EXTRAIT DE PAGE:
···
Poésie, Raymond Carver
Poésie, novembre 2015, trad. anglais Jacqueline Huer, Jean-Pierre Carasso, Emmanuel Moses, 432 pages, 24 €
Ecrivain(s): Raymond Carver Edition: L'Olivier (Seuil)
Essentiellement, Raymond Carver (1938-1988) est un nouvelliste, l’un des plus importants du vingtième siècle, toutes nationalités confondues, au point que le Sunday Times, le jour de sa mort, titra : « Le Tchekhov américain est mort ». Ses nouvelles sont des tranches de vie, de banalité aurait-on envie de dire, qui montrent des gens normaux à un paroxysme, à la limite de l’explosion, un peu comme celles de Salter ou de Banks, ses contemporains. C’est un regard empathique posé sur le réel que propose Carver dans ses nouvelles, dont au moins deux recueils peuvent figurer en bonne place dans toute bibliothèque : Débutants et Les Vitamines du Bonheur. Mais ce regard empathique n’exclut en rien la critique implicite, celle de ces hommes (et ces femmes) qui courent après des bonheurs dérisoires, voire illusoires, au risque de se détruire. Ce que décrit Carver, au fond, ce sont peut-être bien les ratés de la vie américaine, le terme « ratés » désignant à la fois les personnes et les embardées du moteur de la poursuite du bonheur.
A côté de cette œuvre de nouvelliste, Carver a rédigé de nombreux poèmes et publié une dizaine de recueils de son vivant ; dans le cadre de la publication de ses Œuvres Complètes, entamée il y a cinq ans, les Editions de l’Olivier en dédient le neuvième et ultime volume aux trois derniers recueils de poèmes signés Carver : Où l’Eau S’Unit avec l’Eau (1985), La Vitesse Foudroyante du Passé (1986) etJusqu’à la Cascade (1989), le tout dans une excellente traduction signée Jacqueline Huer, Jean-Pierre Carasso et Emmanuel Moses.
···
Relevés de position des éléments:
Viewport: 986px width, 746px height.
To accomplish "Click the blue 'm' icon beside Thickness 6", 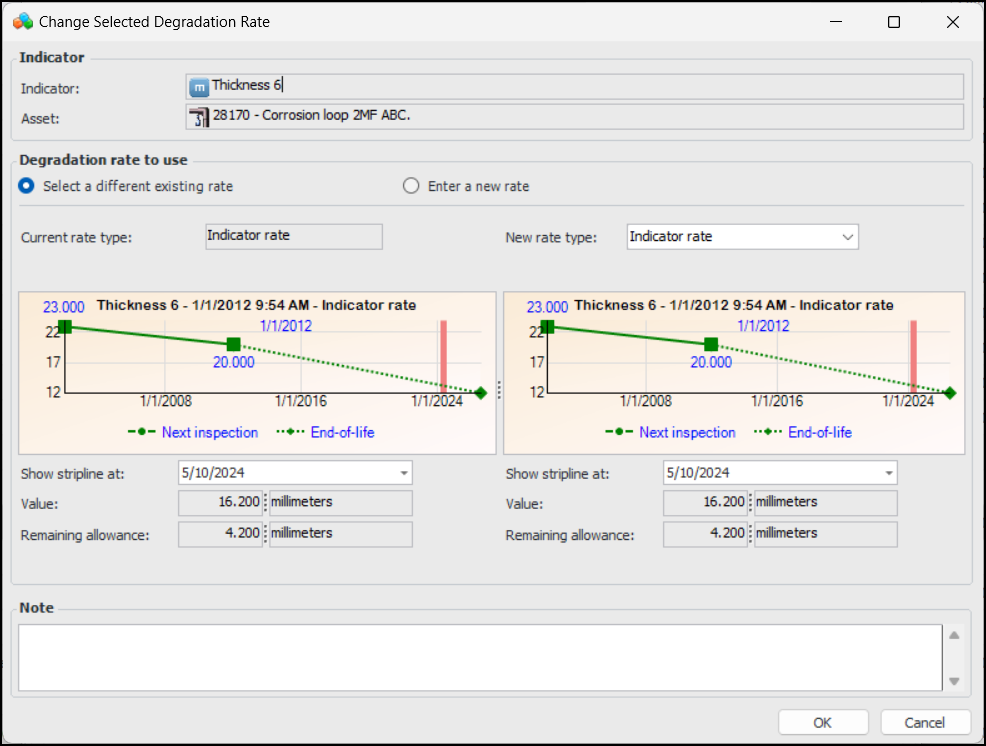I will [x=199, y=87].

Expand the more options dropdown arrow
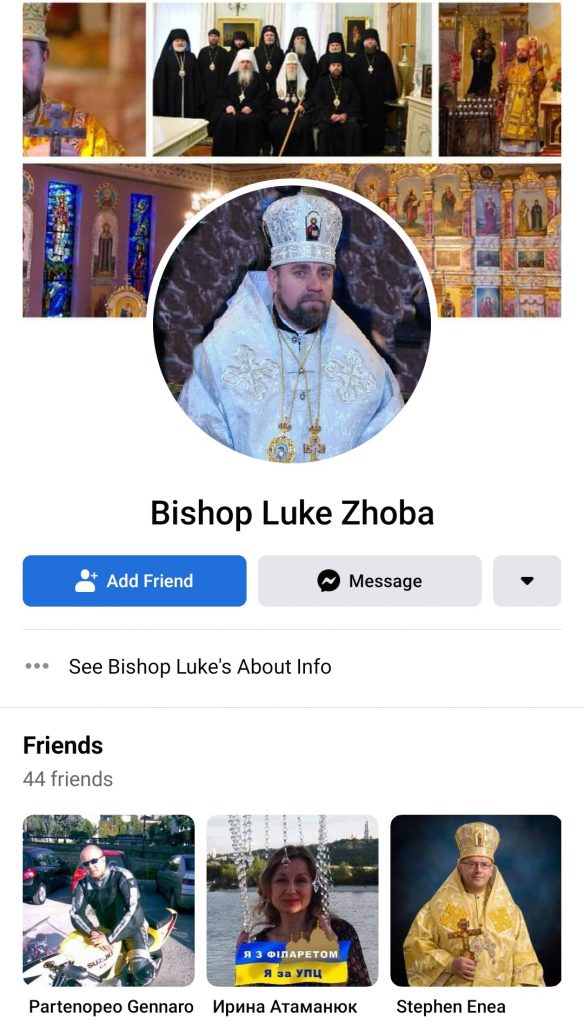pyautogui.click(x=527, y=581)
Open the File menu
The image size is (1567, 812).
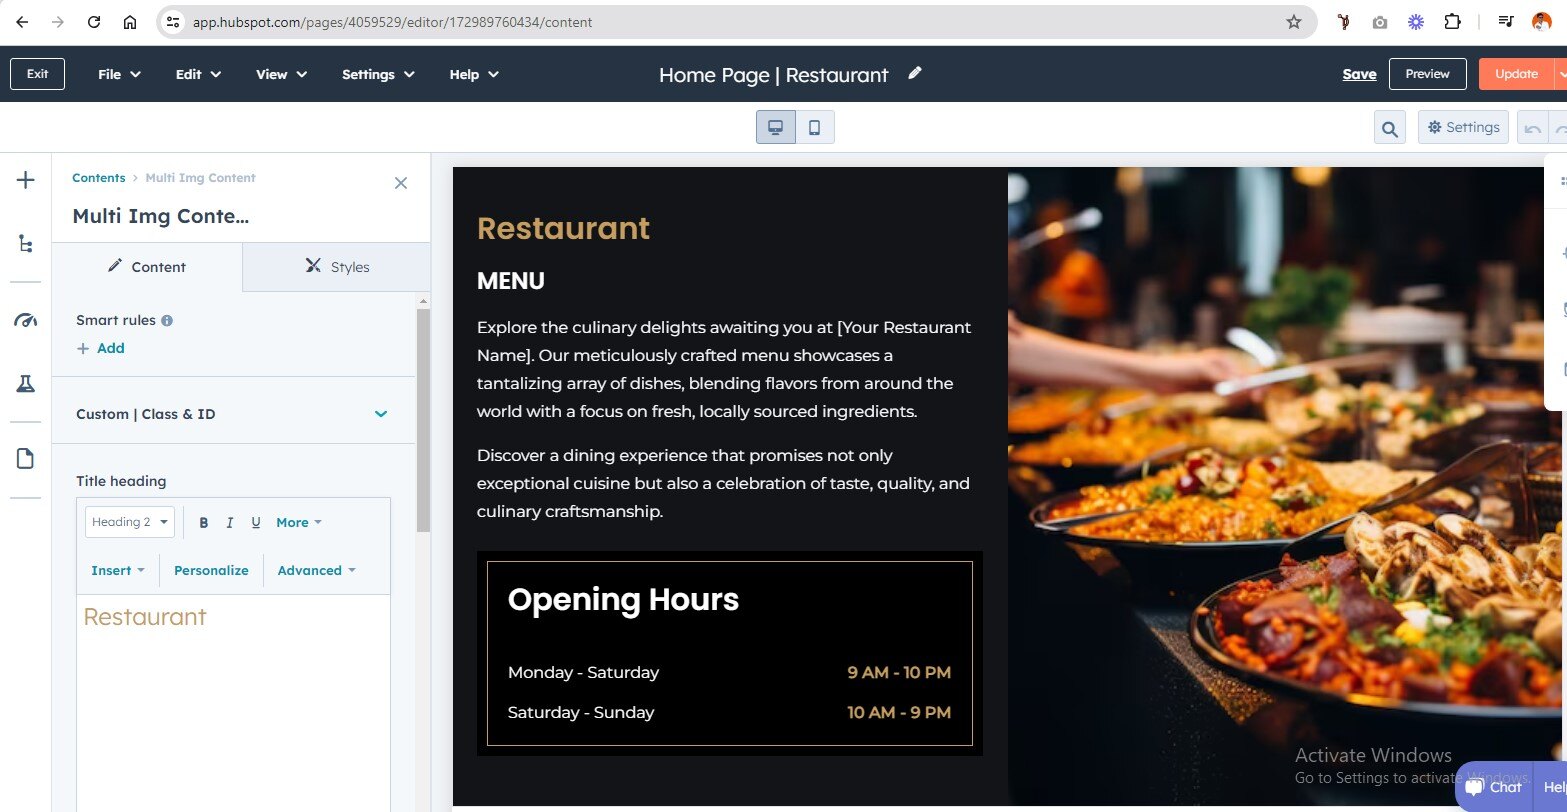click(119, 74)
···
ÉNONCÉ:
Extrayez de l'article sur la poésie de Raymond Carver le passage compris entre « Poésie, Raymond Carver » et « Edition: L'Olivier (Seuil) », ces deux segments inclus. Ces enregistrements sont issus d'une autre source que l'article.

RÉPONSE:
Poésie, Raymond Carver
Poésie, novembre 2015, trad. anglais Jacqueline Huer, Jean-Pierre Carasso, Emmanuel Moses, 432 pages, 24 €
Ecrivain(s): Raymond Carver Edition: L'Olivier (Seuil)